Two comments that students made in response to what they experienced reveal the formative power of catechumenal experiences enacted with intentionality, integrity, and relational investment. The first revolved around the preparatory rites of anointing, ephphaatha, and the return of the Creed. The student observed the pastoral care and attention that the priest gave to each elect, especially in the laying on of hands (lengthy and with attention on the catechumen) and the attention given to applying the oil of catechumens to each one. In addition, the priest, following the rite, delivered a brief mystagogy on the meaning of the rites that was pastorally sensitive and attuned to providing the elect with a full experience of what had just happened. The student said that he hoped he could emulate this priest’s pastoral manner and behavior. The second comment resulted from the experience of the initiatory rites at the Easter Vigil. The deaconess student commented that she feels like baptisms in Lutheran churches are often treated in a perfunctory and insignificant way. She was overwhelmed by the time given to the baptisms of each candidate and the congregation’s investment in the experience.
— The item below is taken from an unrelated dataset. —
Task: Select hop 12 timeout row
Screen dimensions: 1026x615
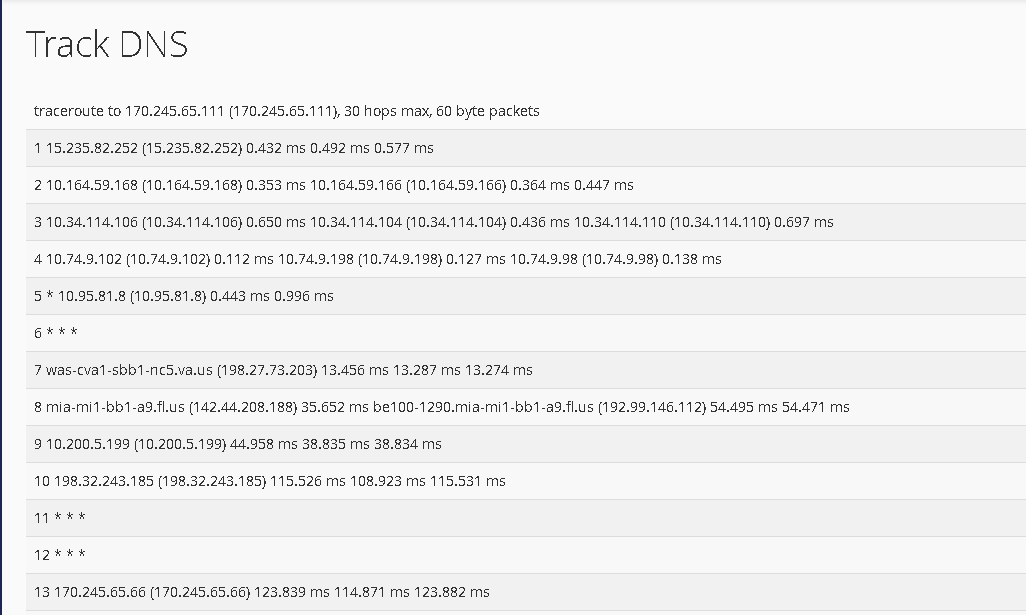Action: [526, 555]
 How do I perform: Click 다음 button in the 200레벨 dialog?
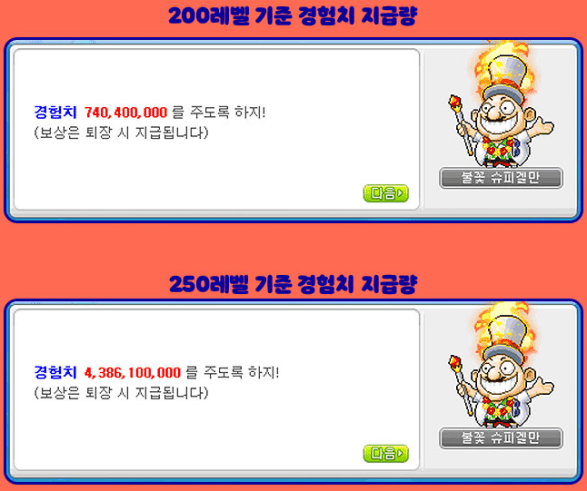tap(386, 193)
It was clearly a matter of high importance for all, what was taking place at the font. She though it beautiful and worthy of the dignity and import of the baptismal moment. And she desired for the baptismal practice of Lutherans, for whom like with our Roman Catholic brothers and sisters, it is a life-changing event, that we would model this kind of joy, reverence, and ritual integrity. I can’t find any better reflections of how the catechumenate allows us to arrive, in the words of the Lenten proper preface, “at the paschal feast with sincerity and truth.”